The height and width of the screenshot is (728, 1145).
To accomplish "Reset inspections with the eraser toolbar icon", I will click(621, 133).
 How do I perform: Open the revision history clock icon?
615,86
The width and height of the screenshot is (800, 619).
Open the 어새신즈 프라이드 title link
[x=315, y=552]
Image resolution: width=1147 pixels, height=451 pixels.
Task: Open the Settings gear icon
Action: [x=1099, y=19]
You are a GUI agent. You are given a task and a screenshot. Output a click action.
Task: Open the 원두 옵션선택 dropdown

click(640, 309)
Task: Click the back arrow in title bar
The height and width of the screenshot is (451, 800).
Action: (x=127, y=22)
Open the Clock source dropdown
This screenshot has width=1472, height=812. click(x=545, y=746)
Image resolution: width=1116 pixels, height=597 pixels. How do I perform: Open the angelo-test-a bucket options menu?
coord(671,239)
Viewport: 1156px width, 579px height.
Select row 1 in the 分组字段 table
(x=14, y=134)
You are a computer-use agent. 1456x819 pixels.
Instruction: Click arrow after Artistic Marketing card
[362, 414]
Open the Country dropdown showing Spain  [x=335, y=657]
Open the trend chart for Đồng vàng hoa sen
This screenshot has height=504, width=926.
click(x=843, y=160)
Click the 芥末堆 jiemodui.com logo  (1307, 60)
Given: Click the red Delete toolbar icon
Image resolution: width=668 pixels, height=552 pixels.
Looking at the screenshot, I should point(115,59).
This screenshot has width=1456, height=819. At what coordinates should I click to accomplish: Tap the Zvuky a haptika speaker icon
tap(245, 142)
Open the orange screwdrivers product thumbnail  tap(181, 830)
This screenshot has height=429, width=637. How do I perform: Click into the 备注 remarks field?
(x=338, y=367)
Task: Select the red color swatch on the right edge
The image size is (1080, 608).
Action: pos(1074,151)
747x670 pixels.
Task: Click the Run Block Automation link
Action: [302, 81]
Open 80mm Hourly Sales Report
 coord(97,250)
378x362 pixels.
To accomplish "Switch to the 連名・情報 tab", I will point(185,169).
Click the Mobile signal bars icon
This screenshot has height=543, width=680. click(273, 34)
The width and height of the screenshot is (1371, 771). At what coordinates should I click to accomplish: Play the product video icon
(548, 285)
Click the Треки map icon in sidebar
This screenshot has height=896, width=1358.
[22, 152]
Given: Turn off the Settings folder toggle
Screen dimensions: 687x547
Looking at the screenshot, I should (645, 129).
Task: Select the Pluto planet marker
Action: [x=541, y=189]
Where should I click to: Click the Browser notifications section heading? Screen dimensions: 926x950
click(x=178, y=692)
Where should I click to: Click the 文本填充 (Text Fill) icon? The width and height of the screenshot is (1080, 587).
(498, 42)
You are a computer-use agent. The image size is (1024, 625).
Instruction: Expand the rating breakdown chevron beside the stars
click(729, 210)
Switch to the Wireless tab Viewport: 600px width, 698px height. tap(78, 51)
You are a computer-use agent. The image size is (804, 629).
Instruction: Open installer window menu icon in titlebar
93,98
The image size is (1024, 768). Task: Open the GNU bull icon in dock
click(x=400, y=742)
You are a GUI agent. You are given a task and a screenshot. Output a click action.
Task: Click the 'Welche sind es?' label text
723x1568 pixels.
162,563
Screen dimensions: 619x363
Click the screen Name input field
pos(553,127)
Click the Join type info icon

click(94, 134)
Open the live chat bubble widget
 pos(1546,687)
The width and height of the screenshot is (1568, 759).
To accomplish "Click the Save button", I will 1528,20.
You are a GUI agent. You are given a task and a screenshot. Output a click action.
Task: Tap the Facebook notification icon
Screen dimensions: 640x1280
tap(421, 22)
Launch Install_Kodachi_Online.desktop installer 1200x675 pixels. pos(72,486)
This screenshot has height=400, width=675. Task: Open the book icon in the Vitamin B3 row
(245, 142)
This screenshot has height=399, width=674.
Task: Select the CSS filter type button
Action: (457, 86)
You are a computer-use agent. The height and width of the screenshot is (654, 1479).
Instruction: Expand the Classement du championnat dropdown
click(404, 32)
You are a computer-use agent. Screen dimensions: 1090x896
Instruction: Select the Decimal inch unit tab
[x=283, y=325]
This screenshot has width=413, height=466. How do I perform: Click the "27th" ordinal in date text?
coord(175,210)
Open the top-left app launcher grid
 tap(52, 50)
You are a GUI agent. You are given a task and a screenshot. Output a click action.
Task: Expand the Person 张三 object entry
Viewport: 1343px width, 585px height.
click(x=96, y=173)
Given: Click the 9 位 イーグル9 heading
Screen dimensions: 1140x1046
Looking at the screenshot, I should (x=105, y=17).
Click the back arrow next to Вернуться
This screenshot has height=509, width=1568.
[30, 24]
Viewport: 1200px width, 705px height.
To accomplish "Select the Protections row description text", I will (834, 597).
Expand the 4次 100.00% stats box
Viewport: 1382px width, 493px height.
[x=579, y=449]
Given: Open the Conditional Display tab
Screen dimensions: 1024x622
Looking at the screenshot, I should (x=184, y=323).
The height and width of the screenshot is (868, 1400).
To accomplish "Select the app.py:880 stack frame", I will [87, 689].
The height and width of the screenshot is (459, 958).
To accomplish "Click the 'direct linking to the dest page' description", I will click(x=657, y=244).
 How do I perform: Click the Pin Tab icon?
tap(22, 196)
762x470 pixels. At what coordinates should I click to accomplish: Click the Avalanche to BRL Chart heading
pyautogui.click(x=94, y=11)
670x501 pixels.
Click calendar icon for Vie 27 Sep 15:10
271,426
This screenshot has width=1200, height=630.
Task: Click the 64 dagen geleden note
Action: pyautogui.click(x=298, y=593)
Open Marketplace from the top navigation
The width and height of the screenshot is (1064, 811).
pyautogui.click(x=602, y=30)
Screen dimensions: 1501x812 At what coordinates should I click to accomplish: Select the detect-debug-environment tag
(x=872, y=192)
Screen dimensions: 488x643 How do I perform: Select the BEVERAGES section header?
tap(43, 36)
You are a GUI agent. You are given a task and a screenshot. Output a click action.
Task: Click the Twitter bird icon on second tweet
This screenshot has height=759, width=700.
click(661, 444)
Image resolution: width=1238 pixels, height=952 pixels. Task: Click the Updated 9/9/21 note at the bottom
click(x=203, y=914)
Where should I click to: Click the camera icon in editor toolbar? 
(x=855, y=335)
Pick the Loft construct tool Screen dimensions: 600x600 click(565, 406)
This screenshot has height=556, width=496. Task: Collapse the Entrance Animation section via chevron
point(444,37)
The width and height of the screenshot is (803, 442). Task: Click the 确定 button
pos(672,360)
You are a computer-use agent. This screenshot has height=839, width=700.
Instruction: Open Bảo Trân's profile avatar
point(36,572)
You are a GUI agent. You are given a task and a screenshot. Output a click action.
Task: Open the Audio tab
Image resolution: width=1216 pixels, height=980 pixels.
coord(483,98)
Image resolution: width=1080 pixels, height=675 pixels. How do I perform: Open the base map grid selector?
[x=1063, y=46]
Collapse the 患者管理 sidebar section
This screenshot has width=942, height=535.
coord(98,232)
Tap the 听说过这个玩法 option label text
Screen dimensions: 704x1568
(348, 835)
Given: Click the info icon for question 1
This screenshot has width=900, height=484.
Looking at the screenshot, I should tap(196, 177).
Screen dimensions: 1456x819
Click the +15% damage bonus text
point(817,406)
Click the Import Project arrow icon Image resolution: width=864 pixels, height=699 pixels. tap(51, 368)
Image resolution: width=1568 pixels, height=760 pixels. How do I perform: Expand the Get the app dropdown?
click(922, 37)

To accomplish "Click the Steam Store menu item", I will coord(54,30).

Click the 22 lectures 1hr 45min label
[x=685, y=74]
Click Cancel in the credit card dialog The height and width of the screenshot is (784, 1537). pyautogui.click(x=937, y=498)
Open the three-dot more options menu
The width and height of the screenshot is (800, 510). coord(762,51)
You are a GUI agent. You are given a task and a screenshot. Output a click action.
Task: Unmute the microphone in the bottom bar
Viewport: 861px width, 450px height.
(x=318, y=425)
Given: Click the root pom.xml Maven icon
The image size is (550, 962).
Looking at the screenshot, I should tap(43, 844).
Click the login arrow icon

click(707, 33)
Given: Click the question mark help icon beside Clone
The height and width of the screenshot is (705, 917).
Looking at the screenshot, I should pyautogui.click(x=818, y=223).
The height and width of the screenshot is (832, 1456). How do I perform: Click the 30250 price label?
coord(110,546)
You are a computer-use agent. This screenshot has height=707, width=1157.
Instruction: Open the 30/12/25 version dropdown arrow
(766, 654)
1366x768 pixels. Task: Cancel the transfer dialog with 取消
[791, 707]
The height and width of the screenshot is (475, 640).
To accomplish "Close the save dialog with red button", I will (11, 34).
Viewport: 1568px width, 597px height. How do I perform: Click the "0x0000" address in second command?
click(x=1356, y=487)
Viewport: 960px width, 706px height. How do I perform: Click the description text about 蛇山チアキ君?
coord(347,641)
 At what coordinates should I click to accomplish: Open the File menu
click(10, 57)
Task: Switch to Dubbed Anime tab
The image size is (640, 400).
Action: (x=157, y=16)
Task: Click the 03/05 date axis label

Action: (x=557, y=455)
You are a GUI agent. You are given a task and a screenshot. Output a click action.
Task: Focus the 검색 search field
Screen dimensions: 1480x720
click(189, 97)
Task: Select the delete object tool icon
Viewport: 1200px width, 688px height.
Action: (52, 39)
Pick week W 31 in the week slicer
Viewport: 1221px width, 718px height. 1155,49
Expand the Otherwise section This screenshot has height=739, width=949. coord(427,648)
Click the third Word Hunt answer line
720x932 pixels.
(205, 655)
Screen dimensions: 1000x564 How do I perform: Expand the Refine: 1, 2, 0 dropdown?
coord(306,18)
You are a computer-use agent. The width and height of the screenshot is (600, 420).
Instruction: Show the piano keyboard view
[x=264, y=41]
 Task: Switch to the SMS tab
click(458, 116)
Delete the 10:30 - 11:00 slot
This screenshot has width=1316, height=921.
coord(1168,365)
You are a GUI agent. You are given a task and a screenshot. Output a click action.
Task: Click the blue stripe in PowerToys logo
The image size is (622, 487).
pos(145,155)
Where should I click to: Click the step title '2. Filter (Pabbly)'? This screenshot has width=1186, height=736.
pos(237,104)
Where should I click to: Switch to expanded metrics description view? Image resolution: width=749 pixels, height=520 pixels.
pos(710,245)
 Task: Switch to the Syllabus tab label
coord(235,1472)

══════════

* **INSTRUCTIONS TO FOLLOW**: A count is all that should be returned: the number of lines in these records containing the string "question".

* **WRITTEN RESPONSE**: 2